Every day after school, we meet at a tiny bakery right next to my apartment and have a conversation only in English (duh. I can’t speak Thai). I help with grammar, conjugating verbs, pronunciation, and vocabulary. I’ve tutored the oldest daughter, the middle daughter, and the youngest son. Occasionally, the mother will sit in and listen and practice under her breath. We do this for about two hours. They pay me hourly and then shower me with gifts of coffee, fruit, dinner, etc. Thai’s LOVE to eat. Giving people food and making sure they’re full, very full, is how Thai people show their love.
This weekend, I tutored first thing Sunday morning. We did about two hours of how to properly use “-ing” in a sentence and talked about what Nut (the oldest daughter) did at the Chatuchak market the day before. Just when I thought I was going to go home and catch up on my laundry, I was told we were going to a restaurant by the river to eat Som Tum – a famous Thai dish. Not only did we eat Som Tum, we ate EVERYTHING on the menu. It was spicy, flavorful, and to die for. So incredibly delicious. The view wasn’t bad either! 😉
After we ate lunch, they wanted to take me to a famous temple to be blessed by a Monk. As we were driving there, they took me across the newest bridge in Nonthaburi. Unlike any bridge in the Bay Area, people will stop their cars in the middle of the road to get out and take pictures. I felt like such a rebel!
At the temple, we lit incense, made wishes for healthy lives, and were blessed privately by a Monk. As we were leaving the temple, I was handed a religious charm-like token by the father. He said, “this is for you from my family.” It melted my heart. After the temple, we were off to eat more food with extended family.
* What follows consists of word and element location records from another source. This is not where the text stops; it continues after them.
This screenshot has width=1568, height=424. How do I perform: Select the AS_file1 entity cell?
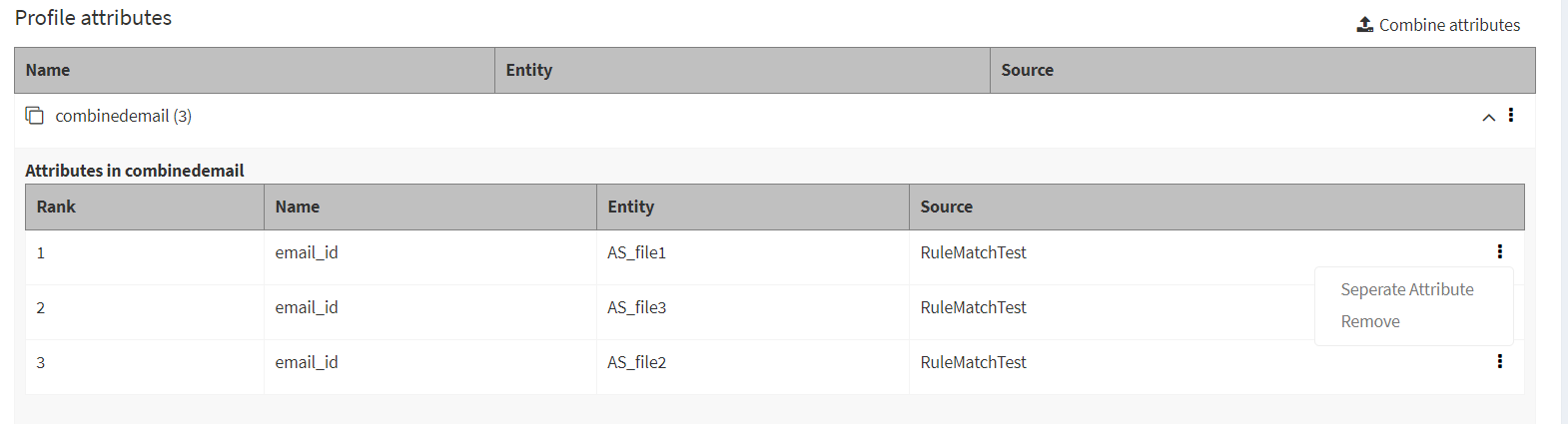coord(636,252)
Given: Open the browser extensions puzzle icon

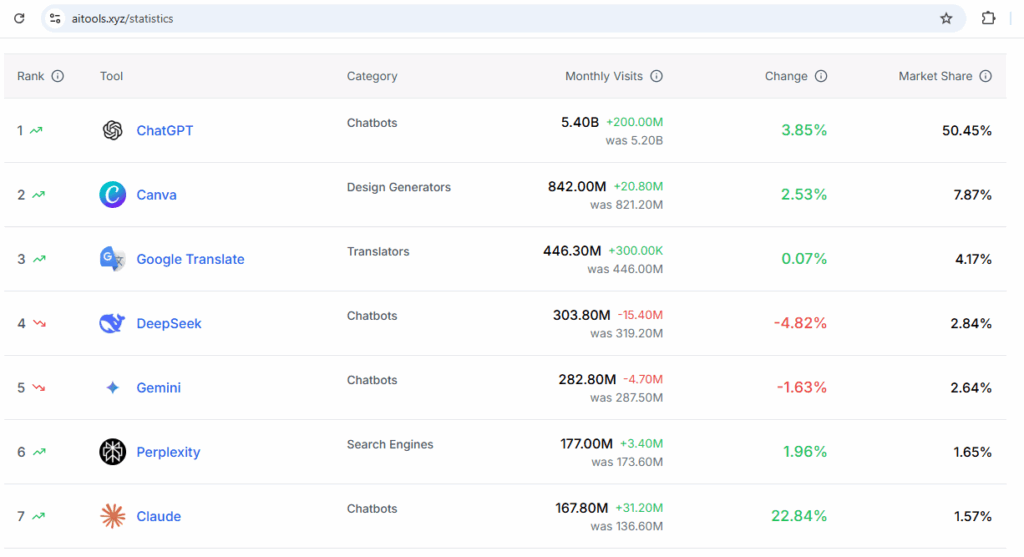Looking at the screenshot, I should click(x=988, y=18).
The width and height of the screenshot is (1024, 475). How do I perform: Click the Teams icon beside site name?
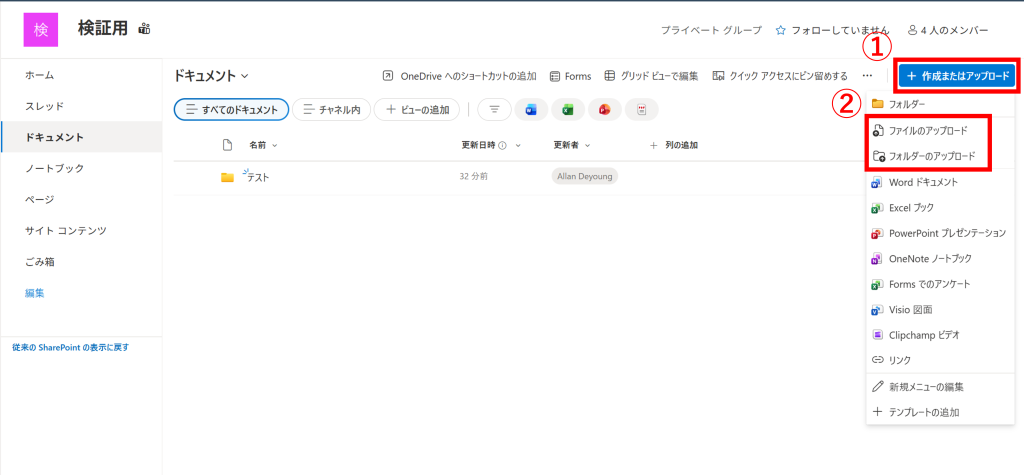144,28
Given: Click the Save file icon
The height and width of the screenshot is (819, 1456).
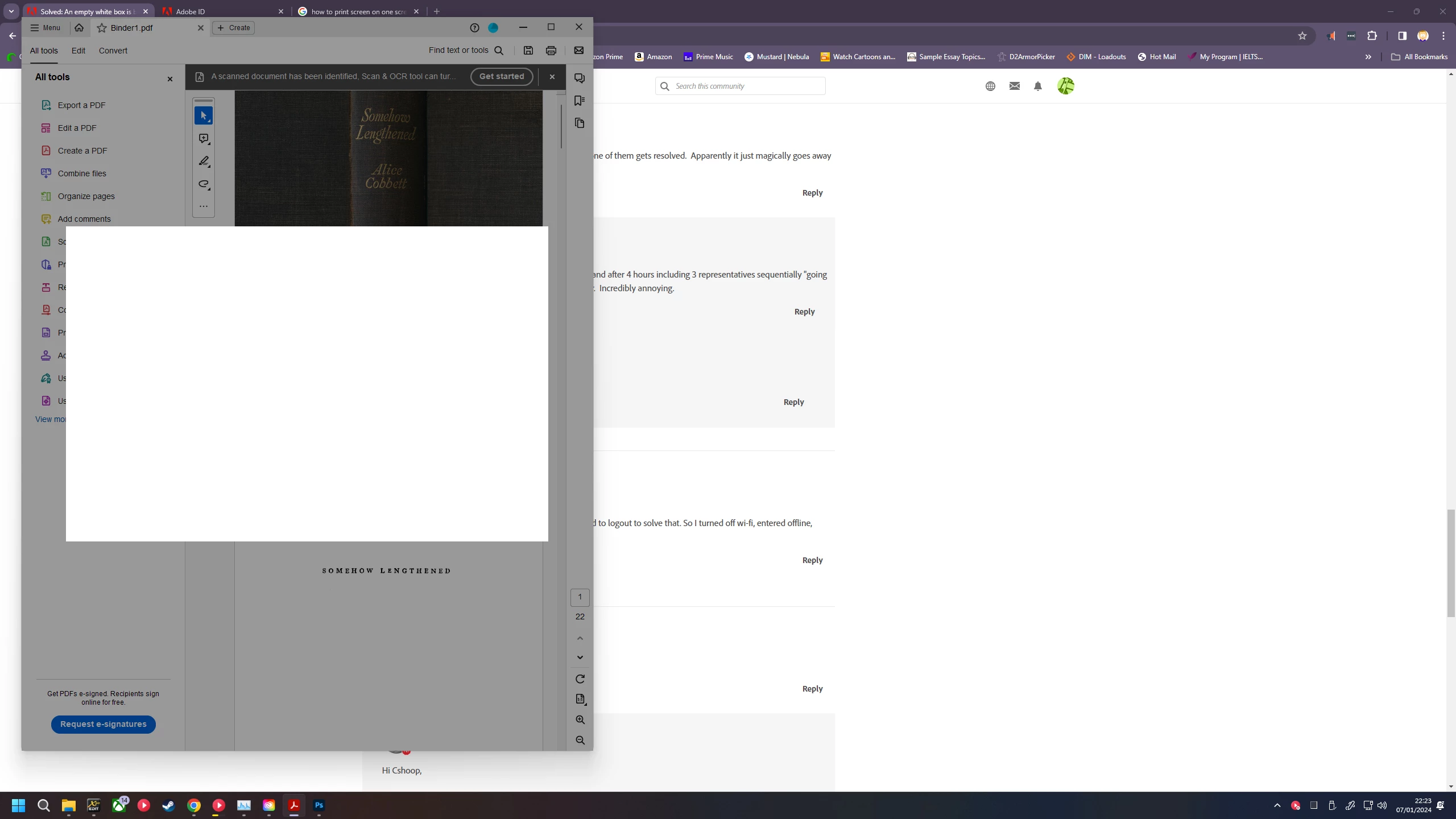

I don’t know how the Thai people stay so small. We ate every 45 minutes. Big meals, too! Meeting the extended family was very fun, more difficult than I expected, though. They spoke even less English than the family I tutor.
On our way back to my apartment, the family was asking me questions about how long I’ll be in Thailand, what my favorite part of Thailand has been, and what California is like. Then the car got quiet and the mother started speaking in Thai to Nut but emphasizing, “Tell Teacha………….” Finally, Nut translated the best she could and said, “If you miss your family, call me. We will come get you wherever you are because you are my family.”